• _Task to carry out_: Excluding pictures, what does the listing below contain from the line with "Image resolution: width=375, height=1338." up to and including the line with "Solidworks. Уровень 2.", word for word?

• _Available records_:
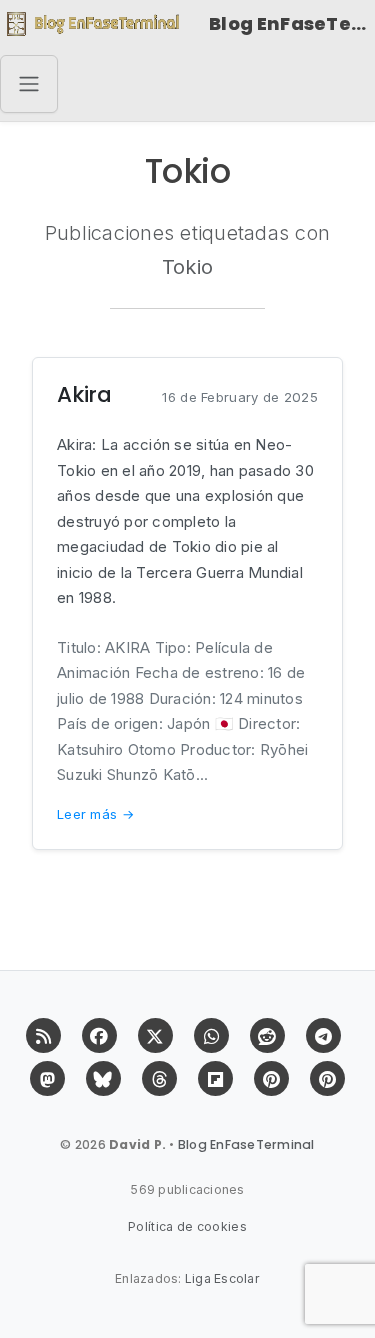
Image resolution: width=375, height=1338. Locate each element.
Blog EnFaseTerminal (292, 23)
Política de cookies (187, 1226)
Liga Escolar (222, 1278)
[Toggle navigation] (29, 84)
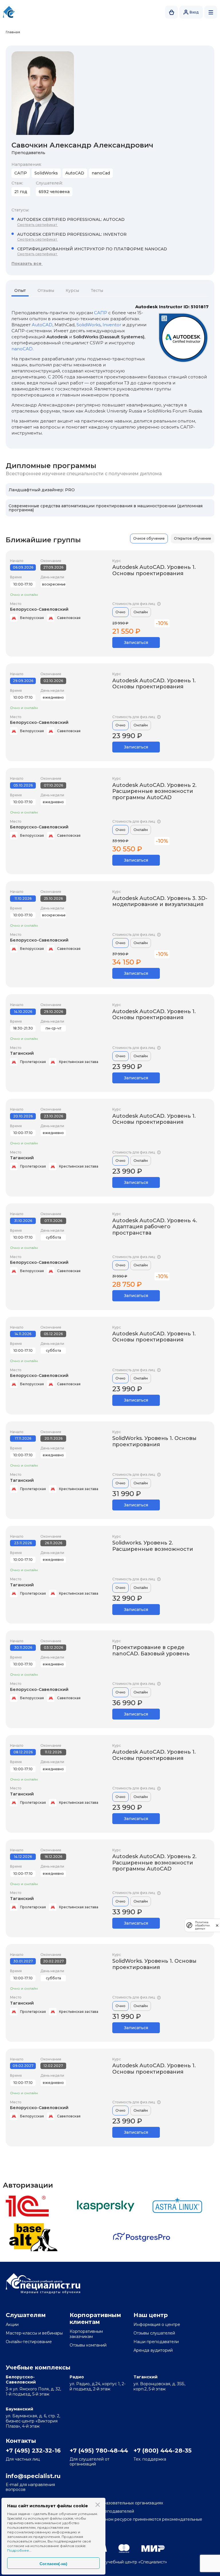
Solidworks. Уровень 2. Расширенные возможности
---
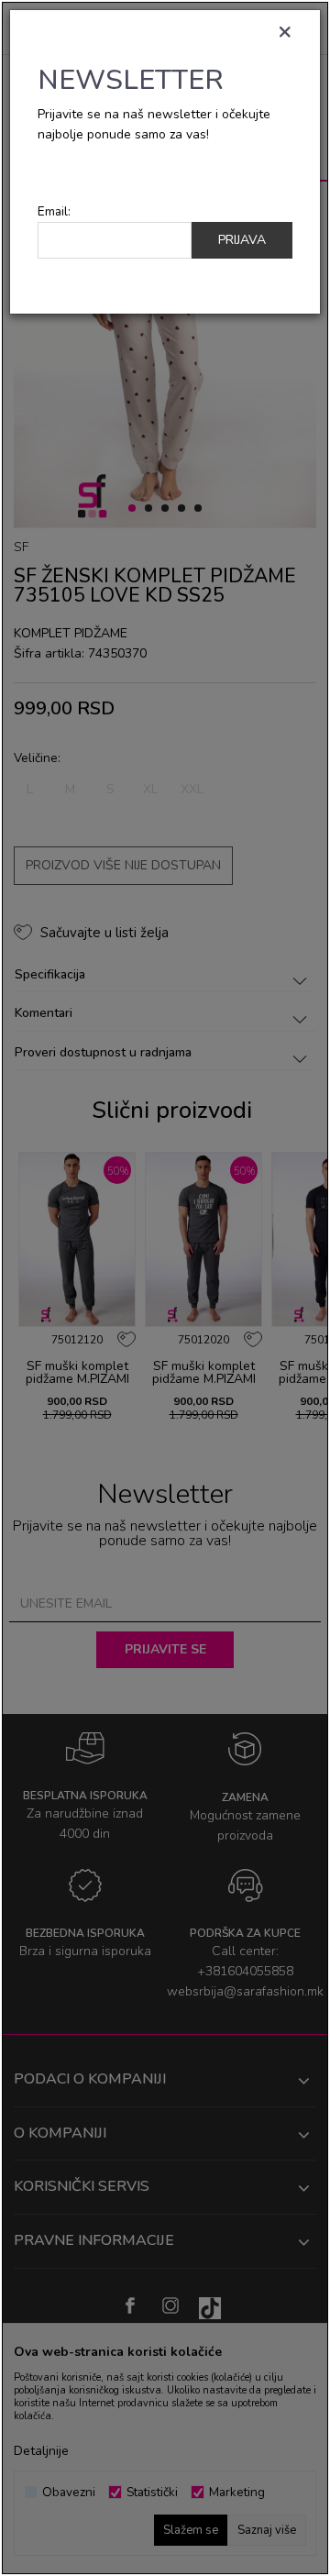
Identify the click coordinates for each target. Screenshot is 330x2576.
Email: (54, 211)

• _Written solution_:
Image resolution: width=375, height=1338. Locate each element.
Blog EnFaseTerminal (292, 23)
Política de cookies (187, 1226)
Liga Escolar (222, 1278)
[Toggle navigation] (29, 84)
Solidworks. Уровень 2. Расширенные возможности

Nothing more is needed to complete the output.